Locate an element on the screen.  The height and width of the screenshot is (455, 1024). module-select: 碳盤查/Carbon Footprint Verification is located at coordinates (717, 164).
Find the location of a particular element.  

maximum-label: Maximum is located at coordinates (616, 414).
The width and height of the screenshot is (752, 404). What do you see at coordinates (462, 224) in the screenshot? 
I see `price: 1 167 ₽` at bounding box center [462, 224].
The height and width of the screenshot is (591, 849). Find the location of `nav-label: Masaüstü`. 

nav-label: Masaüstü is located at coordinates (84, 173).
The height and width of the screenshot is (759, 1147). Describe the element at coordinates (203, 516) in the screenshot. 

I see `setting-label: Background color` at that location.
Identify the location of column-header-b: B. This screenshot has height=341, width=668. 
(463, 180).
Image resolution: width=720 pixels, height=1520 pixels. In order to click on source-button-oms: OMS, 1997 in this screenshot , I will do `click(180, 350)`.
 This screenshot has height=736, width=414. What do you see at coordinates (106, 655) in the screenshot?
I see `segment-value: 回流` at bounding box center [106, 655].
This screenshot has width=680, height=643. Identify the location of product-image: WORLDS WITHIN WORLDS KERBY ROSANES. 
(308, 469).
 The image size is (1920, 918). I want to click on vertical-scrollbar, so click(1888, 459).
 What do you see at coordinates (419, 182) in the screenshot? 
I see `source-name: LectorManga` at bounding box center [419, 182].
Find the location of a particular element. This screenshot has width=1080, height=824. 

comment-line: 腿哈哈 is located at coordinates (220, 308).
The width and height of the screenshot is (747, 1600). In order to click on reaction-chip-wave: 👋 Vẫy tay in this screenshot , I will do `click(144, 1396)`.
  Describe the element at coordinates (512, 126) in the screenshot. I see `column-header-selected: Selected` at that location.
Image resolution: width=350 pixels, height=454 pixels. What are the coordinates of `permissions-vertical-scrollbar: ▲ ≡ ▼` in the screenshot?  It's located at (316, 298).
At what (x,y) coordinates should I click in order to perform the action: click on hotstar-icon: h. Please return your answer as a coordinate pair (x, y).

-- To-do item --
Update the material above by replacing each instance of "Find the location of" with "Determine the position of", and keep every other line and word unchanged.

-- Answer to the problem --
Locate an element on the screen.  The height and width of the screenshot is (455, 1024). module-select: 碳盤查/Carbon Footprint Verification is located at coordinates (717, 164).
Determine the position of a particular element.  

maximum-label: Maximum is located at coordinates (616, 414).
The width and height of the screenshot is (752, 404). What do you see at coordinates (462, 224) in the screenshot? 
I see `price: 1 167 ₽` at bounding box center [462, 224].
The height and width of the screenshot is (591, 849). Determine the position of `nav-label: Masaüstü`. 

nav-label: Masaüstü is located at coordinates (84, 173).
The height and width of the screenshot is (759, 1147). Describe the element at coordinates (203, 516) in the screenshot. 

I see `setting-label: Background color` at that location.
Identify the location of column-header-b: B. This screenshot has height=341, width=668. 
(463, 180).
Image resolution: width=720 pixels, height=1520 pixels. In order to click on source-button-oms: OMS, 1997 in this screenshot , I will do `click(180, 350)`.
 This screenshot has height=736, width=414. What do you see at coordinates (106, 655) in the screenshot?
I see `segment-value: 回流` at bounding box center [106, 655].
This screenshot has width=680, height=643. Identify the location of product-image: WORLDS WITHIN WORLDS KERBY ROSANES. 
(308, 469).
 The image size is (1920, 918). I want to click on vertical-scrollbar, so click(1888, 459).
 What do you see at coordinates (419, 182) in the screenshot? 
I see `source-name: LectorManga` at bounding box center [419, 182].
Determine the position of a particular element. This screenshot has width=1080, height=824. 

comment-line: 腿哈哈 is located at coordinates (220, 308).
The width and height of the screenshot is (747, 1600). In order to click on reaction-chip-wave: 👋 Vẫy tay in this screenshot , I will do `click(144, 1396)`.
  Describe the element at coordinates (512, 126) in the screenshot. I see `column-header-selected: Selected` at that location.
Image resolution: width=350 pixels, height=454 pixels. What are the coordinates of `permissions-vertical-scrollbar: ▲ ≡ ▼` in the screenshot?  It's located at (316, 298).
At what (x,y) coordinates should I click in order to perform the action: click on hotstar-icon: h. Please return your answer as a coordinate pair (x, y).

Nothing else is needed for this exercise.